Just as advertising demand for social games is poised to explode—eMarketer predicts spending will surge 33 percent in 2011, to $192 million—the company behind monster hit FarmVille seems not to care. That could allow an opening for more experienced media companies like Disney, Electronic Arts and WildTangent to swoop in and grab the lion’s share of business.

Some say that Zynga’s engineer-heavy culture just isn’t that interested in advertising. Others argue that the company, which should earn $500 million in revenue this year from the sale of virtual goods alone, simply doesn’t need the money.

“They’re probably not going to move as fast as the others,” said Matt Story, director of Publicis’ Denuo Group. “They have no cash flow issues.”

Still, many note that Zynga, which has worked with just a handful of big brands, will need to make advertising a priority sooner or later, since most social games are only able to sell virtual goods to 1 to 3 percent of their audience.

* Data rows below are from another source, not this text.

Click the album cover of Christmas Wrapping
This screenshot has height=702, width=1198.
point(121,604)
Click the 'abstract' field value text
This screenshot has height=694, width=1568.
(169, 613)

Even if Zynga, whose games are played by 45 million people daily, slightly exceeds that average, “not monetizing 95 percent of your audience isn’t necessarily a great business,” as one gaming exec put it. Especially as Zynga’s growth is slowing.

Speaking last week at the Social Gaming Summit in New York, Zynga’s director of brand advertising Manny Anekal listed several of the company’s recent ad successes, including a campaign for General Mills that resulted in 5 million user engagements.